Colimits of schemes This is related to another question.
I've found many remarks that the category of schemes is not cocomplete. The category of locally ringed spaces is cocomplete, and in some special cases this turns out to be the colimit of schemes, but in other cases not (which is, of course, no evidence that the colimit does not exist). However, I want to understand in detail a counterexample where the colimit does not exist, but I hardly found one. In FGA explained I've found the reference, that Example 3.4.1 in Hartshorne, Appendix B is a smooth proper scheme over $\mathbb{C}$ with a free $\mathbb{Z}/2$-action, but the quotient does not exist (without proof). To be honest, this is too complicated to me. Are there easy examples? You won't help me just giving the example, because there are lots of them, but the hard part is to prove that the colimit really does not exist.

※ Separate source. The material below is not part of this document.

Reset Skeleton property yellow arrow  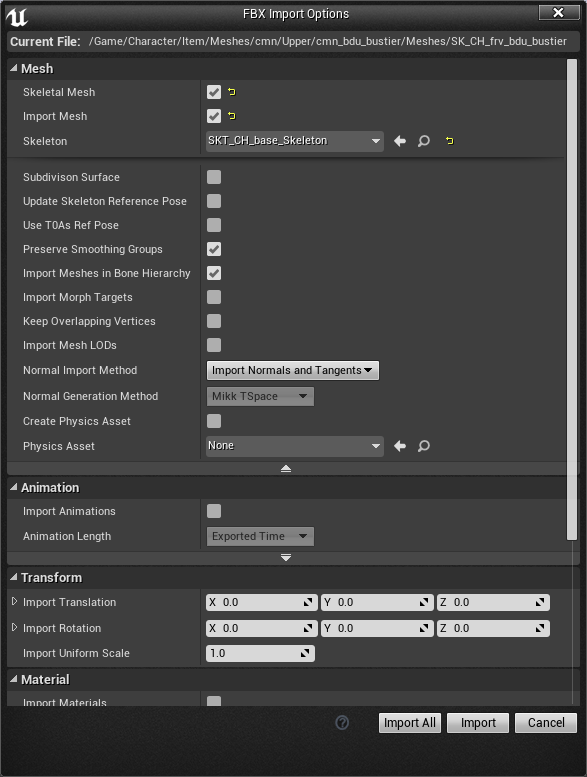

 A: Direct limits of schemes fail to exist. A good example is the following: let X be a scheme and Z a closed subscheme defined by an ideal I. Then for any n we get the nth infinitesmal neighborhood Z^(n) defined by the ideal I^(n+1) and a diagram $Z \to Z^2 \to \cdots \to Z^n \to \cdots$ and in general the direct limit of this diagram does not exist in the category of schemes. (It does exist however in the category of formal schemes). Knutson's Algebraic Spaces, Chapter 5, section 1 (near the end) explains this well (for algebraic spaces, but for this point it is fine to think of everything as a scheme).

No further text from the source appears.